Intellex

Intellex Forum

Intellex Forum︱ 発見、京町家の意匠と魅力 ︱

京都の町並みを代表する「京町家」は、先人の知恵と粋が結晶した伝統的な木造住宅です。

京都の街を歩くと、古い木造住宅が建ち並ぶ風景に出会います。紅殻格子に瓦屋根。平安時代にその起源を持つ、日本らしい端正な佇まいを見せるその建物が「京町家」。そこには思わずじっくりと眺めたくなる美しい意匠があります。職住一体型の住まいの原型ともいわれる京町家。「うなぎの寝床」と呼ばれるほど間口が狭く、奥行のある敷地を生かした間取りが特徴です。商家であれば、商売を営む「見世(店)の間」があり、その奥に玄関がつくられることもあります。「卯建(うだつ)があがらない」という言葉を耳にしたこともあるでしょう。その語源となった、建物の端の壁を高く持ち上げて屋根を乗せた「卯建」。軒下にある緩やかなカーブを描く垣根は「犬矢来(いぬやらい)」と呼ばれ、馬が家の塀を蹴るのを防いだり、犬や猫などの放尿よけとしてあったそう。漆喰で塗り込まれた「虫籠窓(むしこまど)」は、火災が多かった江戸時代に防火対策として用いられたといわれています。そんな日本古来の生活や文化を伝える京町家ですが、近年その多くが滅失しています。インテリックスでは、そんな京都の歴史資産でもある京町家を保存し、新たに宿泊施設に再生する〈アセットシェアリング京町家再生〉事業に取り組んでいます。

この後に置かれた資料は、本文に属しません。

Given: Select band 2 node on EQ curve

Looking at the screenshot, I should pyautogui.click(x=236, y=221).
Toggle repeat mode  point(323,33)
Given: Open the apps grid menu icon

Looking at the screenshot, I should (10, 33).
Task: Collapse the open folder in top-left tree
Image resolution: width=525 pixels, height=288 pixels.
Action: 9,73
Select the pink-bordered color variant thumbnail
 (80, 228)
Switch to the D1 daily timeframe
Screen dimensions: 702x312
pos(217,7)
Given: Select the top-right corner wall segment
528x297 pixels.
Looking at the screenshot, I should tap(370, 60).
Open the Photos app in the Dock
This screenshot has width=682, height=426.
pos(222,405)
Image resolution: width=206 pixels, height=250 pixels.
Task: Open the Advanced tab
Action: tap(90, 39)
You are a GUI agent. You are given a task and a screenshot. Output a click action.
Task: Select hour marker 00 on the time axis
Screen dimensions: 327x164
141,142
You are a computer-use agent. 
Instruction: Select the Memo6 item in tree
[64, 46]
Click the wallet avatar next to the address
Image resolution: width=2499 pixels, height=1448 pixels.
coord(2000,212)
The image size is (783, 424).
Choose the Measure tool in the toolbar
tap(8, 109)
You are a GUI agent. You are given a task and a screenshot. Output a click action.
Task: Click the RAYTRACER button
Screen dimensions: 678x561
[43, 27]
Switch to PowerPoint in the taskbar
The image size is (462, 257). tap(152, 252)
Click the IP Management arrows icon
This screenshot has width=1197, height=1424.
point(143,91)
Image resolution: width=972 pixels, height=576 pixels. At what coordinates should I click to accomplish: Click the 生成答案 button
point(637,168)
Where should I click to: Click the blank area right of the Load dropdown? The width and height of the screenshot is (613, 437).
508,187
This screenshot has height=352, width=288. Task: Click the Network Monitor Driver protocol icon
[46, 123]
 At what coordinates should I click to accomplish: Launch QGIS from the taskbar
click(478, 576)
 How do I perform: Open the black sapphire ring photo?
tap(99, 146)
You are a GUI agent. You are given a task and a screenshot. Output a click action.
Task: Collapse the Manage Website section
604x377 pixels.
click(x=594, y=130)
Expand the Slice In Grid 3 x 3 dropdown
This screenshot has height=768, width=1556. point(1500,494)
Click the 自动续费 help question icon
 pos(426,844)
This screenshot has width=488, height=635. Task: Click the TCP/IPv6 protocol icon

快適な暮らしの知恵が息づく、京町家の見どころをチェック!
【京町家の一般的な間取り】

幅が狭く奥行が長いため、通り庭や坪庭をもうけ光や風を呼び込むつくり。

【格子】

外から見えにくく防犯の役割を果たす格子。家業によって様々な形があります。

【一文字瓦】

瓦の端を切り落としたようなカタチの瓦。町並みに統一感をもたらす効果も。

【火袋】

吹き抜けとなっている上部空間。室内の熱気や煙を排出し、採光を得られます。

【坪庭】

夏の暑さをしのぎ暮らしに自然を取り込む坪庭は、京町家に欠かせない存在。

【卯建】

延焼を防ぐ役割で、建物の両妻側の壁を持ち上げ屋根を乗せたもの。装飾的な意味も。